WHAT THE TASK ASKS:
Output every line of the data below as a numbered list, skipping blank lines and leaving the pictures out.

─── DATA SECTION ───

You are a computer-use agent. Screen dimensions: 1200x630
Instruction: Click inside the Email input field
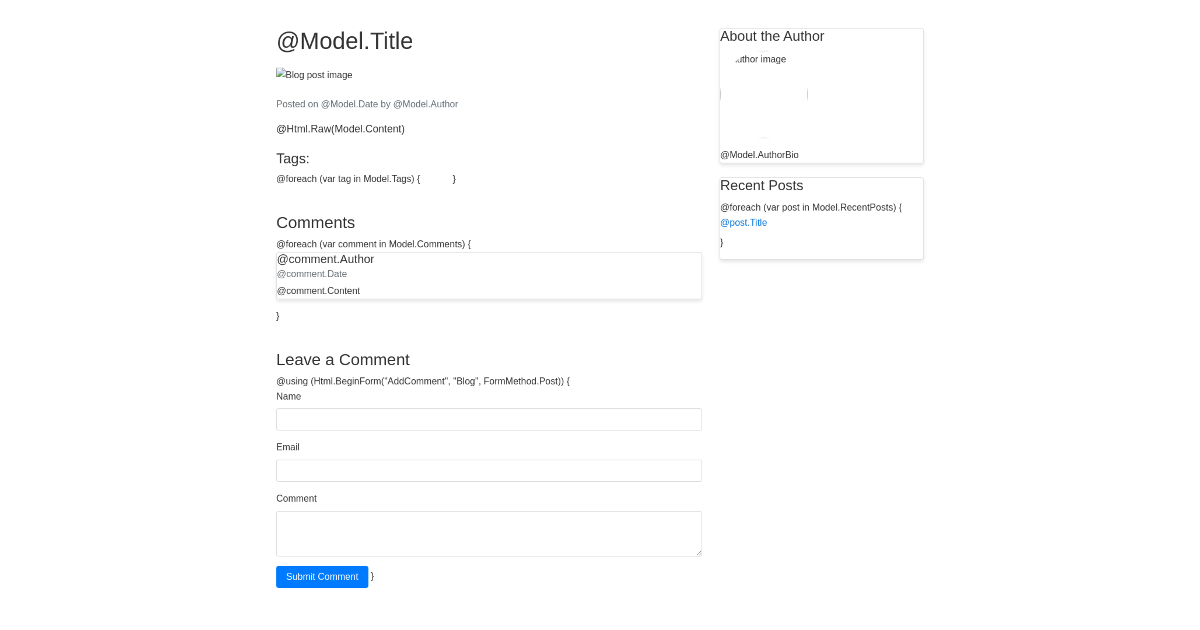[488, 470]
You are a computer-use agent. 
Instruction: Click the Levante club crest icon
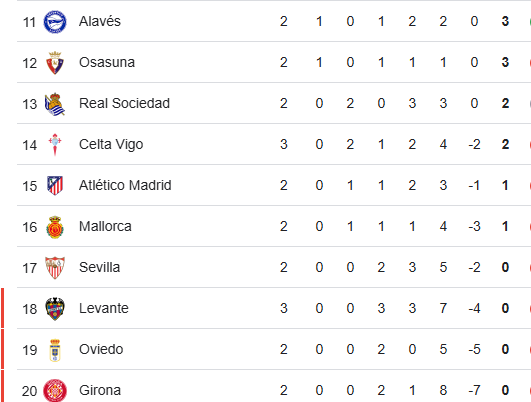click(x=55, y=309)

───

TASK OUTPUT:
1. You are a computer-use agent. Screen dimensions: 1200x630
2. Instruction: Click inside the Email input field
3. [488, 470]
4. You are a computer-use agent. 
5. Instruction: Click the Levante club crest icon
6. click(x=55, y=309)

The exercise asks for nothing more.